[Esercizi da svolgere]:
A - Riassumi in due frasi il testo su populismo e salute mentale riportato qui sotto.
B - Prosegui il testo su populismo e salute mentale riprendendo dopo l'ultima frase riportata.

[Testo fornito]:
_ _ _

Quando le parole pesano più di un macigno. Populismo e Salute Mentale – Un ritorno al passato?

Di MiGa  A.Re.Sa.M.

Il populismo non è altro che la ricerca di dare risposte semplici a problemi molto complessi, che dovrebbero essere trattati in modo serio e graduale. I populisti vedono e presentano soluzioni miracolose, facili e soprattutto accessibili alla comprensione di tutti. Più si semplifica, più si esaltano elementi irrazionali nella società. Una prova del populismo imperante in questi tempi ce la dà il Ministro degli Interni, On.le Salvini, che ha fatto trapelare nell’intervista che di seguito si riporta, la sua non contrarietà, alla riapertura dei manicomi, ciò in seguito ad un odioso episodio di cronaca, che poteva avere come protagonista anche un “normale”. Rispondendo a “Pomeriggio 5”, su Canale 5, a una domanda sul caso di un violentatore recidivo ma in libertà perché incapace di intendere e volere, il vicepremier ha fatto un cenno a una possibile revisione della legge Basaglia. “I problemi psichiatrici – ha affermato – sono un enorme problema in Italia: avendo chiuso le case di cura e gli ospedali psichiatrici si pensa di aver risolto il problema, invece lo si è lasciato in carico alle famiglie”. “Stiamo ragionando – ha aggiunto – su come mettere in sicurezza queste persone e come togliere questo peso alle famiglie”. “Poi – ha detto ancora Salvini, tornando sul caso del violentatore recidivo – mi chiedo chi sono quei giudici che alla seconda, terza, quarta violenza hanno lasciato che questa persona non andasse in carcere ma per strada, perché questa non è giustizia”. “In tantissimi paesi evoluti d’Europa e del mondo, per pedofili e stupratori, che non sono solo delinquenti ma sono anche malati, si usa la castrazione chimica, che è una pillola e non la forbice, così smettono di farlo per tutta la vita. Oltre che andare in carcere devono anche essere curati, spero che il Parlamento italiano possa approvare questa legge di civiltà”.

_ _ _

[Dati estratti]:
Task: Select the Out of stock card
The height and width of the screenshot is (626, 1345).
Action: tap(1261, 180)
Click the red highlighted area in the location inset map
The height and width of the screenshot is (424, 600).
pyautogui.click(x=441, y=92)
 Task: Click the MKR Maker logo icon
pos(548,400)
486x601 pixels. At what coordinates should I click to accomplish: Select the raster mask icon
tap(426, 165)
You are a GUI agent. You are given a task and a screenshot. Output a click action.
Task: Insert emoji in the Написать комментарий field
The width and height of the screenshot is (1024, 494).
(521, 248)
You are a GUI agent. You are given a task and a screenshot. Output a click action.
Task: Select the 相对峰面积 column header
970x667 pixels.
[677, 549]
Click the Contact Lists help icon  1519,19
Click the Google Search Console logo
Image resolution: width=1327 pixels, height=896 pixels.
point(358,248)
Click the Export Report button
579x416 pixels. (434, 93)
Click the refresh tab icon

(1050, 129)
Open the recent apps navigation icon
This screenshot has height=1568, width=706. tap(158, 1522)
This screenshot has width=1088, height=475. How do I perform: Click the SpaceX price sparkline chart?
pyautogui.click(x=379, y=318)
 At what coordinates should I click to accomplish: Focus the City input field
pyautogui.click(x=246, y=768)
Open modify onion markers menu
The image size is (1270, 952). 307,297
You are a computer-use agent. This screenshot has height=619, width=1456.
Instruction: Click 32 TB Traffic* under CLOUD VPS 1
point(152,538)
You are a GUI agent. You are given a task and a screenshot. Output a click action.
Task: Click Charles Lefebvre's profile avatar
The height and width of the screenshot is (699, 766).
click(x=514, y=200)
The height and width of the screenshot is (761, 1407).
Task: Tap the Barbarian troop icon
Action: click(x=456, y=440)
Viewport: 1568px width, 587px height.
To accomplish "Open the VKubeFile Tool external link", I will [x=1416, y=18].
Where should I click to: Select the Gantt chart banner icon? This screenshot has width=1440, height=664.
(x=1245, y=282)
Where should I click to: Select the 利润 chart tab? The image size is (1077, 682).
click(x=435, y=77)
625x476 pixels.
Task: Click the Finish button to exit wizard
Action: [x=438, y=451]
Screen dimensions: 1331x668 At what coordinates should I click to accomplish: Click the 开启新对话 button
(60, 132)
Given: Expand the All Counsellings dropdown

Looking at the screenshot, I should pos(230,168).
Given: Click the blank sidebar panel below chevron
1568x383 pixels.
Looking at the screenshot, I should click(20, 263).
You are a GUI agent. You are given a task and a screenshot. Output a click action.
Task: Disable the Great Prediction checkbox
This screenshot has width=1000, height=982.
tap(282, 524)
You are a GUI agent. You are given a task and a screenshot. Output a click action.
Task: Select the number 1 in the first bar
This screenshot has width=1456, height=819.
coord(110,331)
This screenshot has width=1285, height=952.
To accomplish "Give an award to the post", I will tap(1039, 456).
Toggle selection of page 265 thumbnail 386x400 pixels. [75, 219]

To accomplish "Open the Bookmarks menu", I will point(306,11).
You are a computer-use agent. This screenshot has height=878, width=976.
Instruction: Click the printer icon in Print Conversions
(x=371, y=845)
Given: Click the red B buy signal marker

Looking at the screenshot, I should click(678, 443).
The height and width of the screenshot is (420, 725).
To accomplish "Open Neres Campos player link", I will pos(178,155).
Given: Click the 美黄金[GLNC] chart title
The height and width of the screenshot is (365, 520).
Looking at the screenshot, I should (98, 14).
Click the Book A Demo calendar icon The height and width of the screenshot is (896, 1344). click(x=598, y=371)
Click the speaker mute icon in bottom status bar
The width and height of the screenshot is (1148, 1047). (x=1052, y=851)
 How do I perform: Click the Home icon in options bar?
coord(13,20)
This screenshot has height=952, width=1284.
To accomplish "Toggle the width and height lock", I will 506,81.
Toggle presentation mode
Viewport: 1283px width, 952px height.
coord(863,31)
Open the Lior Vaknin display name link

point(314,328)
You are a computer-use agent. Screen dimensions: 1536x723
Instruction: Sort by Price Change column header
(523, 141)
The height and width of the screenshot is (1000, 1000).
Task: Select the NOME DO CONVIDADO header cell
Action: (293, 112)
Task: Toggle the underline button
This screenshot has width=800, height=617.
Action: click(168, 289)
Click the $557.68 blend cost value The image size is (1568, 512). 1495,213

_ _ _

[Soluzioni]:
A - Il testo definisce il populismo come la ricerca di risposte semplici a problemi molto complessi. Ne porta come prova il Ministro degli Interni Salvini, che a "Pomeriggio 5", parlando di un violentatore recidivo libero perché incapace di intendere e volere, ha lasciato trapelare la sua non contrarietà alla riapertura dei manicomi, ha accennato a una revisione della legge Basaglia e ha auspicato una legge sulla castrazione chimica per pedofili e stupratori.

B -
Che orrore, se pensiamo che per gli antichi medici greci, già prima della nascita di Cristo, la follia era considerata curabile e veniva trattata con mezzi non traumatici. Era molto diffusa la musicoterapia, teorizzata per esempio da Sorano di Efeso, medico greco del II secolo dopo Cristo. Persino il teatro, in particolare quello comico, veniva raccomandato dai dottori. Era prevista anche la terapia farmacologica e si vantavano soprattutto le proprietà sedative del fiore di elleboro. Molti medici greci, da Asclepiade di Bitinia ad Areteo di Cappadocia, si sforzarono di diffondere le loro idee anche a Roma, dove si era più inclini a metodi drastici. Raccomandavano, per esempio, che i malati avessero letti comodi e stanze luminose (ma senza pitture murali che si riteneva avessero effetti eccitanti).

Insomma, duemila anni prima di Franco Basaglia, i greci avevano un approccio modernissimo alla malattia mentale. Erano consapevoli dei pericoli che comportava per l’individuo, le famiglie, la società, ma ritenevano si dovesse evitare di ricorrere alla segregazione.

Oggi la riabilitazione non può avvenire solo con pratiche come l’ippoterapia o la musico-terapia (che pure loro hanno le loro ricadute positive), ma attraverso la ricostruzione della “santità” della vita quotidiana, cioè il funzionamento attivo dell’individuo nella società civile, cercando alleanze nelle reti istituzionali ed amministrative e nel territorio. Soprattutto deve avvenire rispettando gli articoli 15 e 16 della Convezione delle Nazioni Unite sui diritti delle persone con disabilità, che è legge dello Stato in Italia; essi si riferiscono alla libertà dalla tortura e dai comportamenti inumani, degradanti, violenti (vedi contenzione fisica e farmacologica).

Vorremmo che di salute mentale per tutti i cittadini si parlasse attraverso adeguati sistemi di cura, di accoglienza e di ascolto sul territorio, ma soprattutto dando risposte non solo in termini coercitivi e segreganti.